Software, Technology, And Data Analysis

When it comes to technology, software, and analyzing data, we tend to think of the biggest companies in the world. Google, Apple, Cisco, but does Nike Running app use data? Of course. There is a pattern and system of doing business that allows large companies to scale so much that most of the population is enticed to buy their products. The pattern is that of looking at data and analytics by testing products and ideas. In this article, we will discuss how businesses and non-profits can use data analysis to improve their systems, with an emphasis on data analysis for running apps.

Software, Technology, And Data Analysis

Data analysis is the process of gathering, organizing, and inspecting data to find trends, irregularities, and other specifics. Data analysis, for example, can tell you on what days a website receives most of their visitors. It can also show you the times in which users are more active. I myself use this through the Instagram and Facebook analytics platform so that I know the days and times when my followers will most likely see my posts.

Data analysis and app data have been a huge factor in helping people stay healthy. There are apps that will track your calories, the number of steps you take, the miles you run, and how it is affecting your health. By looking at large amounts of user data, we can make a conclusion on the averages of these users.

For example, taking data from six different running apps, we can deduce that the most popular time for people to go on a run is after they get off work at around 5:00pm. Looking at this data, we can also make conclusions on what type of person uses a certain app.

Going back to the statement we made in the introduction, data can and has helped major businesses improve their systems, their marketing, their sales, to create new and better versions. Companies often do this by testing products to a small test group. When the results come back, they do the same data analysis that the running apps use. They are then able to deduce what changes must be made, what is not working, and what to continue to use.

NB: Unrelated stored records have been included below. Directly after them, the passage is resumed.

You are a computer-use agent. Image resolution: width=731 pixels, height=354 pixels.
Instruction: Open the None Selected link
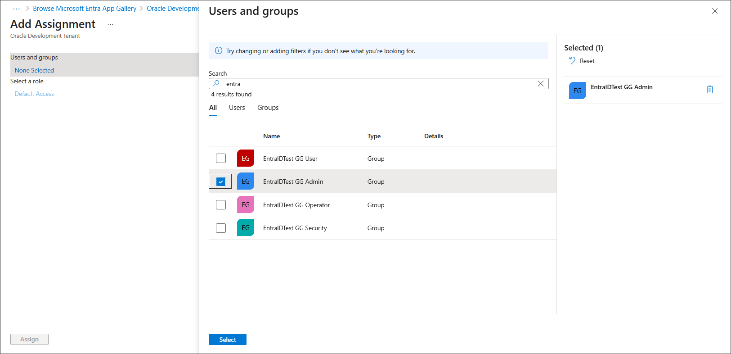(34, 70)
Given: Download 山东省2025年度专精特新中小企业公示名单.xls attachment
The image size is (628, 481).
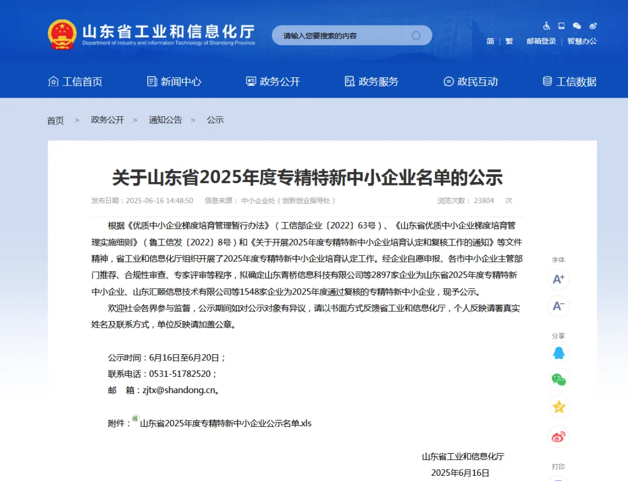Looking at the screenshot, I should 226,423.
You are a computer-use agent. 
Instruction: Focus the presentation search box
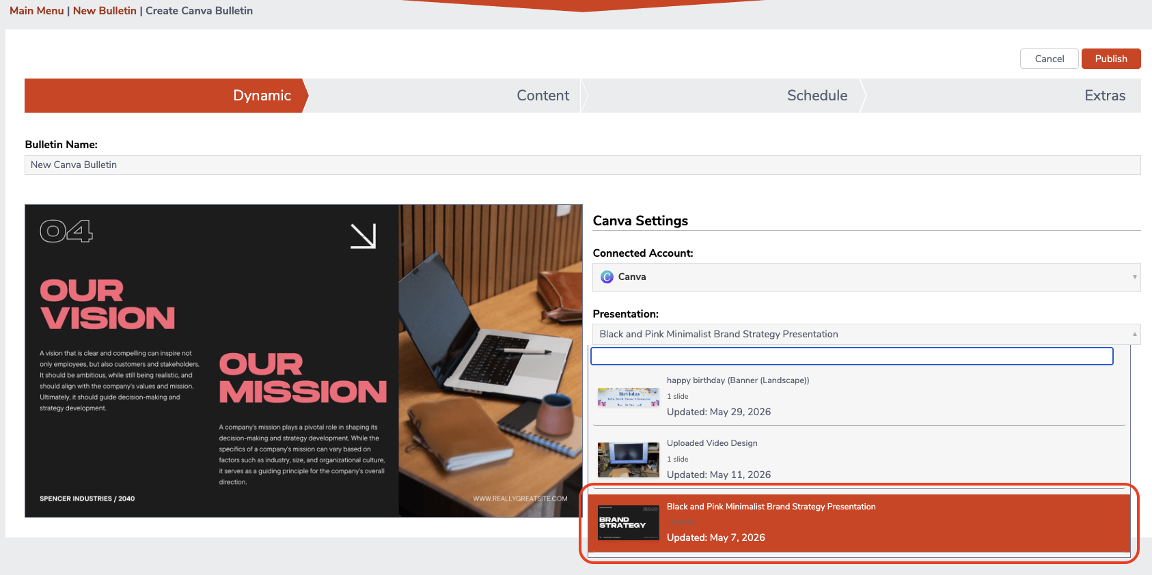pos(852,356)
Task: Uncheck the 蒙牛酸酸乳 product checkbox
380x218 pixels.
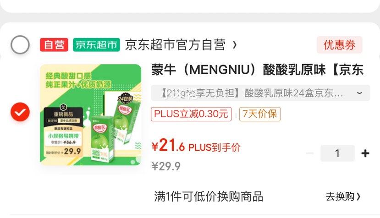Action: [x=20, y=112]
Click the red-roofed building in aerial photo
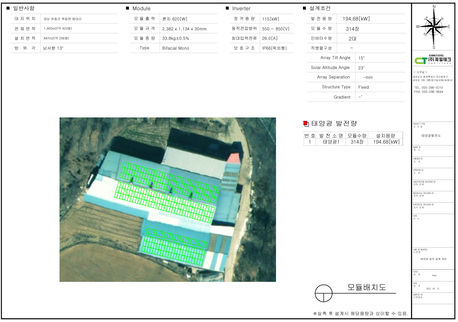Viewport: 458px width, 322px height. click(234, 158)
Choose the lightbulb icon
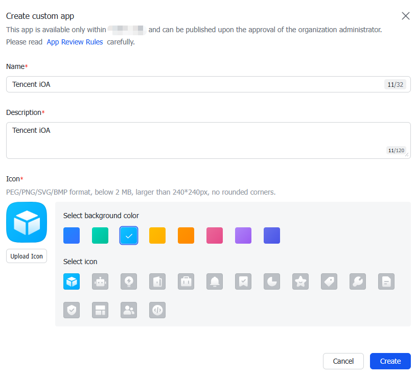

In conclusion, in this article we explained what data analysis is, and how it is used for different areas. It is commonly used in social media, health and exercise apps, and has been used to grow and create better businesses that serve customer needs. Though it sounds simple, it is harder than it seems to get enough data to analyze, but luckily, with our current technology, we can easily plug in formulas to make conclusions. If you like running through data, we hope this article gave you a good warm up.